The desires of the flesh need no elaboration (Paul spells them out in Galatians 5:19) but note well how Paul includes the desires of the mind. John’s lawless tribe are characterised by self-centredness, pride, arrogance, a desire for pre-eminence, a failure to love, bitterness, backbiting, gossip, destructive criticism, neglect of others’ welfare, and so much more.
The lawless are unmoved by the fact that Scripture condemns such things. Their conscience is not tender towards the precepts, exhortations and commandments of God, neither do they tremble at his Word.
Ignorant of Christ
Secondly, the lawless have neither seen Christ nor known him (v.6). They have not seen Christ by faith, nor gazed upon his glory as ‘the only begotten of the Father, full of grace and truth’ (John 1:14). They have not understood his self-humiliation and therefore have no conception of the mind of Christ (Philippians 2:5-8). They are incapable of humbling themselves under the mighty hand of God (1 Peter 5:6). The doctrines of grace may reside in their heads but remain strangers to their hearts.

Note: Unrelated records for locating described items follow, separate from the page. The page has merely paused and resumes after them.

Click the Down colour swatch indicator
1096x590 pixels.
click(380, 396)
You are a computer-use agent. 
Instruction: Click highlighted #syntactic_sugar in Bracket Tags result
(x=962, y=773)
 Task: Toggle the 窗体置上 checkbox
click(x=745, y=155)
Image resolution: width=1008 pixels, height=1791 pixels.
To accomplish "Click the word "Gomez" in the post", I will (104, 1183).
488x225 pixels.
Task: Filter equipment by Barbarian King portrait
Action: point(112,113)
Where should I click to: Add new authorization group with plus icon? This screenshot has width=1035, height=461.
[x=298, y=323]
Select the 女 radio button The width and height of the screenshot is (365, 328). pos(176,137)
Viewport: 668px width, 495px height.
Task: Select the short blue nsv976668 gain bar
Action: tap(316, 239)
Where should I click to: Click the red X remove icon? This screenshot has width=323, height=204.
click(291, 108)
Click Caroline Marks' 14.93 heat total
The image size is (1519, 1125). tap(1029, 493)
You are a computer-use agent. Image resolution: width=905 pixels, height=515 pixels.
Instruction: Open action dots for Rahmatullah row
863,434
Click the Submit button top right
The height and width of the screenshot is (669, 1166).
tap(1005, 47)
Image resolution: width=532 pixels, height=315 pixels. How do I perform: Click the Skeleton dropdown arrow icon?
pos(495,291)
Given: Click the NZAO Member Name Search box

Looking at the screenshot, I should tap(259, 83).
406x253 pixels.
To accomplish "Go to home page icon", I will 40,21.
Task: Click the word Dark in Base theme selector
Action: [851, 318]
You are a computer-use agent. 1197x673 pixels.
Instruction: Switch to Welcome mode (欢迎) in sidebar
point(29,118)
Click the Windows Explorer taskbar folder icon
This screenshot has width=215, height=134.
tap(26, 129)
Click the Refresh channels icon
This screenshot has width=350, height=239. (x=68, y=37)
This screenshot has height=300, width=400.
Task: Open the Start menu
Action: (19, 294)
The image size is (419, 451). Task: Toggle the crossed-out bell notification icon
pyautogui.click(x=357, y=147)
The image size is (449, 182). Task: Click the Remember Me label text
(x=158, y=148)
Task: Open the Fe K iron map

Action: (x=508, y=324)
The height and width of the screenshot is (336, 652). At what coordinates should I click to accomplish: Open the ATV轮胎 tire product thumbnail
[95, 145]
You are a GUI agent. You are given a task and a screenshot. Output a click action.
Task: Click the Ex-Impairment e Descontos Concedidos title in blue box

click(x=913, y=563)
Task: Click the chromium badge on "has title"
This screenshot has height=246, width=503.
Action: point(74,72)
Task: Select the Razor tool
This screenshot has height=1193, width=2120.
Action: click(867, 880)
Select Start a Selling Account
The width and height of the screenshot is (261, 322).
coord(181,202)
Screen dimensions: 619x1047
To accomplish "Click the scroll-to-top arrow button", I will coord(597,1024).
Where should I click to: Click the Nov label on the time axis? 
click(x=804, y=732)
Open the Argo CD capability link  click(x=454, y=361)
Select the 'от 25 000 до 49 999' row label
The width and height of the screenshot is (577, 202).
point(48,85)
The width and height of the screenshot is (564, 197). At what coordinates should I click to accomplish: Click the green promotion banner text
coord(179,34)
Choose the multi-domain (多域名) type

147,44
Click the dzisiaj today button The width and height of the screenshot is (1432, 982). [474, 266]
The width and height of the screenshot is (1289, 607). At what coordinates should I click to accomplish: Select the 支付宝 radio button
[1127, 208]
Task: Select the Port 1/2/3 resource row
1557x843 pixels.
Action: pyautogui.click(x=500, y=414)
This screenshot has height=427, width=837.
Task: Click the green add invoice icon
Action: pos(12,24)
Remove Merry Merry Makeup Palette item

The problem? They simply do not know Christ, whatever they profess. Jesus declares, ‘This is eternal life, that they might know you, the only true God, and Jesus Christ whom you have sent’ (John 17:3). The lawless possess neither Christ nor eternal life.
The Sermon on the Mount includes some of the most solemn words Jesus ever spoke. In the day of judgement he will say to some who called him ‘Lord, Lord’ and claimed to have served him notably, ‘I never knew you; depart from me you who practise lawlessness’ (Matthew 7:23).
Those who don’t know Christ are not known by Christ, however much they claim to be his followers.
Thirdly, the lawless are ‘the children of the devil’. Why? Because they resemble him who ‘has sinned from the beginning’ (vv. 8, 10). Although they are found within the professing church they do Satan’s work, not Christ’s.
Like the devil, they are accusers of the brethren, railing critics or secret underminers of those who seek to serve Christ faithfully (Revelation 12:10). Like their ‘father’ they lead others into their own sinful ways and their root of bitterness penetrates deeply into the soil before it bursts into sight, scattering its ugly seeds.
How often a godly pastor has to survey some pastoral devastation and murmur, ‘An enemy has done this!’ (Matthew 13:28). How are we to deal with such people? Certainly, we must warn them solemnly of their sin and its consequences. But above all, we must preach the gospel to them and call on them to repent and believe!
The work of Christ
Thank God there is a bridge. I am writing, says John, ‘to you who believe in the name of the Son of God that you may know that you have eternal life’. But he then adds, ‘and that you may believe in the name of the Son of God’ (5:13). The NKJV inserts the words ‘continue to’ before the second ‘believe’ because it doesn’t make sense to exhort to believe those who, by definition, already do so.
But the insertion is mistaken. John is addressing two companies within the professing church. He knows that while all his readers claim to believe, some really do and others don’t – having no saving knowledge of Christ. So he has two messages. A message of assurance to those who demonstrated the reality of their faith (‘that you may know’) and an evangelistic message to those whose belief is only nominal (‘that you may [truly] believe’).
So it is, then, that John delineates the work of Christ – again in three statements. First, ‘in him is no sin’; second, ‘he was manifested to take away sin’; and third, ‘he was manifested that he might destroy the works of the devil’ (vv. 5, 8).
In a subsequent article we shall consider in depth how this saving work of Christ makes the lawless righteous – both by imputation and in practice.